EXERCISE OBJECTIVE: Rewrite the items below so that "Screenshot" becomes "Image" and everything else stays the same. Omit the pictures from your answer.

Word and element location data
------------------------------
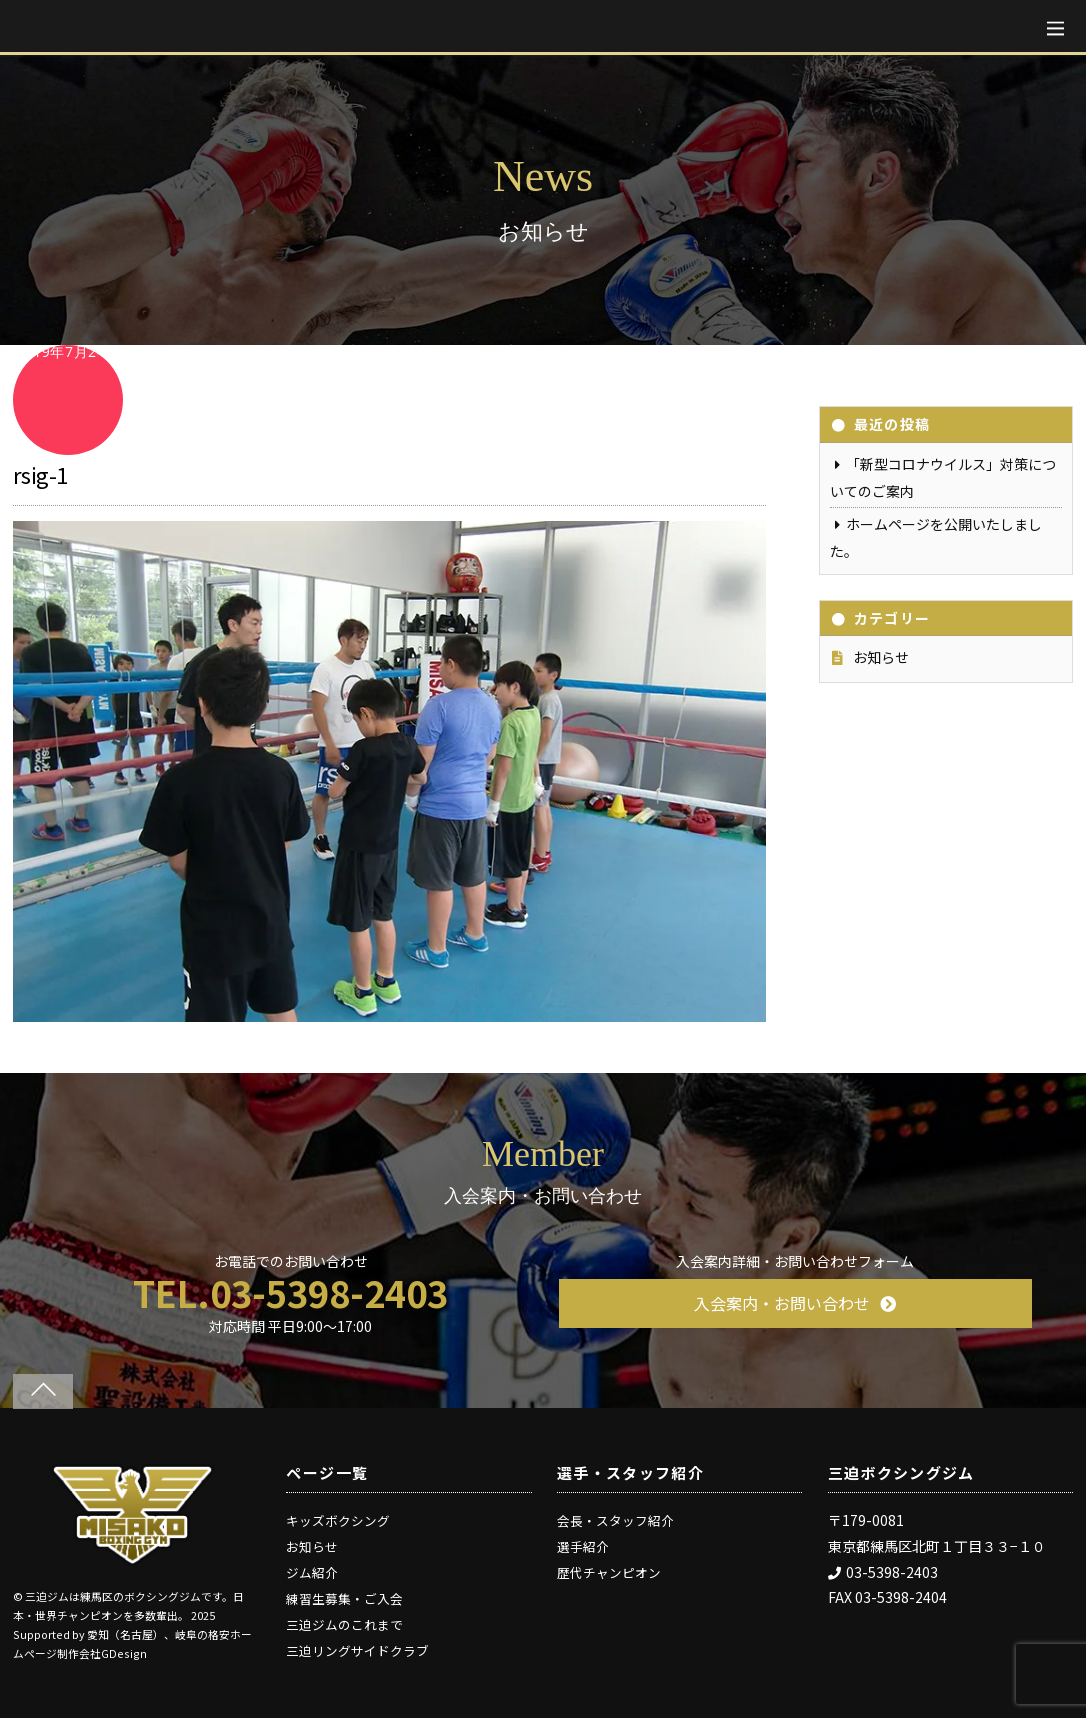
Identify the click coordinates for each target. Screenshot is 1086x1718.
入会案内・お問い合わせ (795, 1303)
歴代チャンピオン (609, 1572)
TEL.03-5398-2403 (290, 1292)
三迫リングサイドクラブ (357, 1650)
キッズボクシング (338, 1520)
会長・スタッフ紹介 (615, 1520)
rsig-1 (40, 474)
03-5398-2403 (883, 1572)
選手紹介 (583, 1546)
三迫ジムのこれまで (344, 1624)
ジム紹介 (312, 1572)
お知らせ (881, 657)
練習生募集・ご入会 (344, 1598)
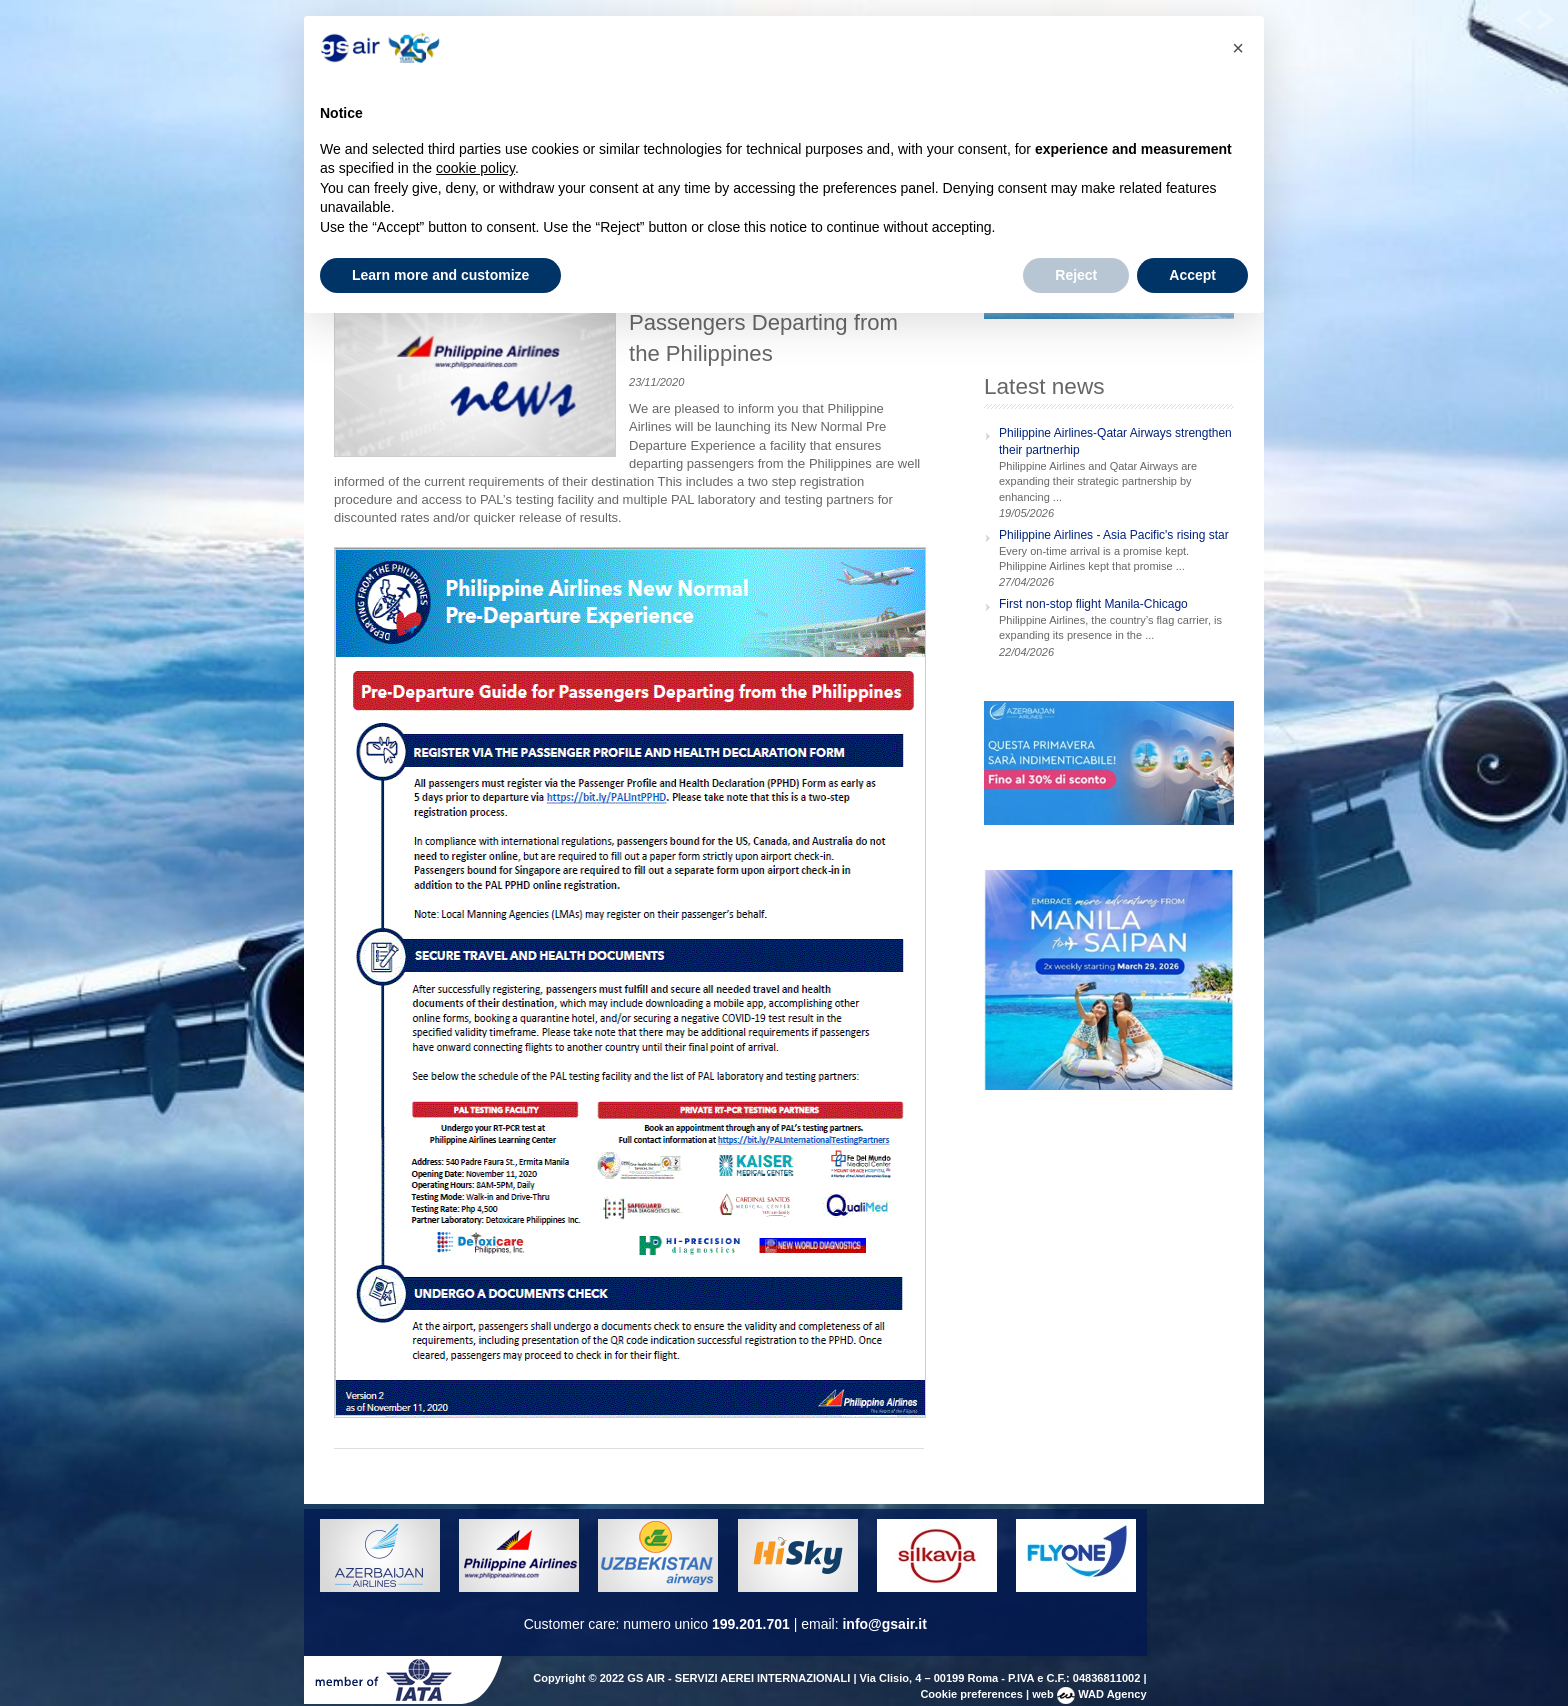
------------------------------
FULL RESPONSE:
Identify the click coordinates for each target. Image is 1086x1718.
入会案内・お問い合わせ (795, 1303)
歴代チャンピオン (609, 1572)
TEL.03-5398-2403 (290, 1292)
三迫リングサイドクラブ (357, 1650)
キッズボクシング (338, 1520)
会長・スタッフ紹介 (615, 1520)
rsig-1 (40, 474)
03-5398-2403 (883, 1572)
選手紹介 (583, 1546)
三迫ジムのこれまで (344, 1624)
ジム紹介 (312, 1572)
お知らせ (881, 657)
練習生募集・ご入会 (344, 1598)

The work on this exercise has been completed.